Every line that contains "previous" must be located and copied from the data.

START DATA RECORDS

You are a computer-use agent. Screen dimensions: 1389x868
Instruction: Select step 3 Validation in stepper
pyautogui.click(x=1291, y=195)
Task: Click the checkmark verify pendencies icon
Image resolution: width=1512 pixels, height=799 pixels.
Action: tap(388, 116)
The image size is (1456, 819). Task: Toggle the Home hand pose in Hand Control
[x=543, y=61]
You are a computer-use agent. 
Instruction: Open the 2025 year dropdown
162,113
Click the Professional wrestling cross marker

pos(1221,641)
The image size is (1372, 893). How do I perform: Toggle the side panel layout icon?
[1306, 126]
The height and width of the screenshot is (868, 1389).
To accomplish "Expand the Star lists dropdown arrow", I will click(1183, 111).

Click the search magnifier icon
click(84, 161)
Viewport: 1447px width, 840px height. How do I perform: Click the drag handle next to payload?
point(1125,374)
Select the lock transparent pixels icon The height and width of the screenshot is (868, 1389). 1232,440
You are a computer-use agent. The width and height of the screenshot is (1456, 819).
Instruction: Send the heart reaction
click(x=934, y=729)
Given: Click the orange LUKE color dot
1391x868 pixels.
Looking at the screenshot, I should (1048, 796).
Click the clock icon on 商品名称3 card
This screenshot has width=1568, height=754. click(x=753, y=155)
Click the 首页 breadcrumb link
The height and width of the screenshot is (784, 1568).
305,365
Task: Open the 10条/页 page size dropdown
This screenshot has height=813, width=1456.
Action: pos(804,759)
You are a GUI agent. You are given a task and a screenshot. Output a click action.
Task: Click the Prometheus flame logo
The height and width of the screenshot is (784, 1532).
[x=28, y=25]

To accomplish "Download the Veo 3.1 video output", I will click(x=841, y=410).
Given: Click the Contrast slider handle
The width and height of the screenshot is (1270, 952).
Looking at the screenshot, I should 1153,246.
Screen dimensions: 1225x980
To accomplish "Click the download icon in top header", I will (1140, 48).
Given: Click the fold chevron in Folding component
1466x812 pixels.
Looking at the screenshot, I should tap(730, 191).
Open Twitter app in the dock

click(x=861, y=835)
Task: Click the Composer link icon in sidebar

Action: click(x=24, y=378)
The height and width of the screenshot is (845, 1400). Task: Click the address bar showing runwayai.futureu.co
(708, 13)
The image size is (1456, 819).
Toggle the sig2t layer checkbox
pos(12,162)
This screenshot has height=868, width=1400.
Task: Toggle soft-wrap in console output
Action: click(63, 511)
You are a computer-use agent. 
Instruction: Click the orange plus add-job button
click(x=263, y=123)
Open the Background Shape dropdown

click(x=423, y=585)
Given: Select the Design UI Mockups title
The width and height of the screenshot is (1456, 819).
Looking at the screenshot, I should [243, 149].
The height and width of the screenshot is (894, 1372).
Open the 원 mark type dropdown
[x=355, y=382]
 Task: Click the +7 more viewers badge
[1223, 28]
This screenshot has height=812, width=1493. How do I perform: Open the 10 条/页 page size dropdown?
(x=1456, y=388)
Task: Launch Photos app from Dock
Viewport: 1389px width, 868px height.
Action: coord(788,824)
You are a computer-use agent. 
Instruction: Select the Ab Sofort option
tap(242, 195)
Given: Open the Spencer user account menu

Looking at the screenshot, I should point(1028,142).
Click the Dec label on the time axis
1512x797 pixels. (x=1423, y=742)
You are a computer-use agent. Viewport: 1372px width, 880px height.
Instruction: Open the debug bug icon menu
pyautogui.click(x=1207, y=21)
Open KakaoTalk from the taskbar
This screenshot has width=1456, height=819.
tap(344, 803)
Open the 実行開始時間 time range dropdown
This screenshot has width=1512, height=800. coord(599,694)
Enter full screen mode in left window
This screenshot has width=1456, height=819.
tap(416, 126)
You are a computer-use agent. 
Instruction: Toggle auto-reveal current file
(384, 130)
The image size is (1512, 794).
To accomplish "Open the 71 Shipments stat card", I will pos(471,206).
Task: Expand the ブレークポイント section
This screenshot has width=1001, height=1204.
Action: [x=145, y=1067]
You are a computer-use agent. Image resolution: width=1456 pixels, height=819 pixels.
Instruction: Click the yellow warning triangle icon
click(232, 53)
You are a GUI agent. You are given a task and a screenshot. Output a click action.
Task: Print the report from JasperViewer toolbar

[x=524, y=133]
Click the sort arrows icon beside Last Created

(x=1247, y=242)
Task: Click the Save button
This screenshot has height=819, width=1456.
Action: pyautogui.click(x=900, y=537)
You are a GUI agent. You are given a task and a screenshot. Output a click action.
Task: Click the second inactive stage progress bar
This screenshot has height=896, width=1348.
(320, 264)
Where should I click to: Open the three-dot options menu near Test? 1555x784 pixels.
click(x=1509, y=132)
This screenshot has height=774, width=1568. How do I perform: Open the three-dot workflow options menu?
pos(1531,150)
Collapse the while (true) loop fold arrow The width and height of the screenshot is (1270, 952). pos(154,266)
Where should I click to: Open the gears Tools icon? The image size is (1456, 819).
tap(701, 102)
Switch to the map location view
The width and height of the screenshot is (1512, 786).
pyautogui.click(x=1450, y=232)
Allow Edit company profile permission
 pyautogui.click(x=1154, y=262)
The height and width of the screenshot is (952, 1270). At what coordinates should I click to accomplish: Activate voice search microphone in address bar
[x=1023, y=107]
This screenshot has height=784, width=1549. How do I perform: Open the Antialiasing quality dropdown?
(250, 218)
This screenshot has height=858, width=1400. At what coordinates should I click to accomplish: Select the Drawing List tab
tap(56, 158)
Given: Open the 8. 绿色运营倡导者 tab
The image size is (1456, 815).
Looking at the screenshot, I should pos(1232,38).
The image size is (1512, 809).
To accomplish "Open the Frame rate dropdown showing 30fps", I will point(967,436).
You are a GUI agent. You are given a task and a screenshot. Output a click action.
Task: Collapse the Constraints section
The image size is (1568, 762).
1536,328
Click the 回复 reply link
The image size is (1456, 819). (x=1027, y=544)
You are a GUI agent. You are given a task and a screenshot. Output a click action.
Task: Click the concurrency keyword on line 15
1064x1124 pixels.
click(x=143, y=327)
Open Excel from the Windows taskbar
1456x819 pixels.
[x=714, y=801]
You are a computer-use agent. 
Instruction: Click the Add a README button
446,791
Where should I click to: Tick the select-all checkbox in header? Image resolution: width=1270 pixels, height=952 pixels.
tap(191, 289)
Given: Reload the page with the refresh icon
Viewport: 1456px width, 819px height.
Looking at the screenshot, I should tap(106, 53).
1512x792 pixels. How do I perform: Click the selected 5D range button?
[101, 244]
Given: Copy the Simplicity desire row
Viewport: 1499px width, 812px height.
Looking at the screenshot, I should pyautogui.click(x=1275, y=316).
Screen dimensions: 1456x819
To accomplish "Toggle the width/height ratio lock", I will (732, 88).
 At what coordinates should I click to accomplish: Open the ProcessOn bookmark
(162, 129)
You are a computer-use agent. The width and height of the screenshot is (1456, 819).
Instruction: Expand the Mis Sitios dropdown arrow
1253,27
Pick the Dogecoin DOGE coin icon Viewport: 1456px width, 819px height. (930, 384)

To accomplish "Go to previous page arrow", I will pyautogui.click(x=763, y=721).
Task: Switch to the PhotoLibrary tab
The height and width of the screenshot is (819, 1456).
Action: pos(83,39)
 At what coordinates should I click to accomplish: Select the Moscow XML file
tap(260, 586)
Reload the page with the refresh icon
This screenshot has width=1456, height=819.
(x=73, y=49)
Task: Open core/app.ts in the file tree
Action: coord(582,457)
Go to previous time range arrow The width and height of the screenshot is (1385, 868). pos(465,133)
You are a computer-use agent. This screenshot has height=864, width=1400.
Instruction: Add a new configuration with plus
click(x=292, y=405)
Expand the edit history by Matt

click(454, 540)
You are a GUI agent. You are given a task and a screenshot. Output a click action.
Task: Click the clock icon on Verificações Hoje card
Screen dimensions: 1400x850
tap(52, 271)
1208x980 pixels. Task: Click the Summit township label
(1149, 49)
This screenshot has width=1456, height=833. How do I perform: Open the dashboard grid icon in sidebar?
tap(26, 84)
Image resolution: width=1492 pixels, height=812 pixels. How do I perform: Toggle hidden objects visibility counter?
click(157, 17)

END DATA RECORDS

* EXPECTED ANSWER:
To accomplish "Go to previous page arrow", I will pyautogui.click(x=763, y=721).
Go to previous time range arrow The width and height of the screenshot is (1385, 868). pos(465,133)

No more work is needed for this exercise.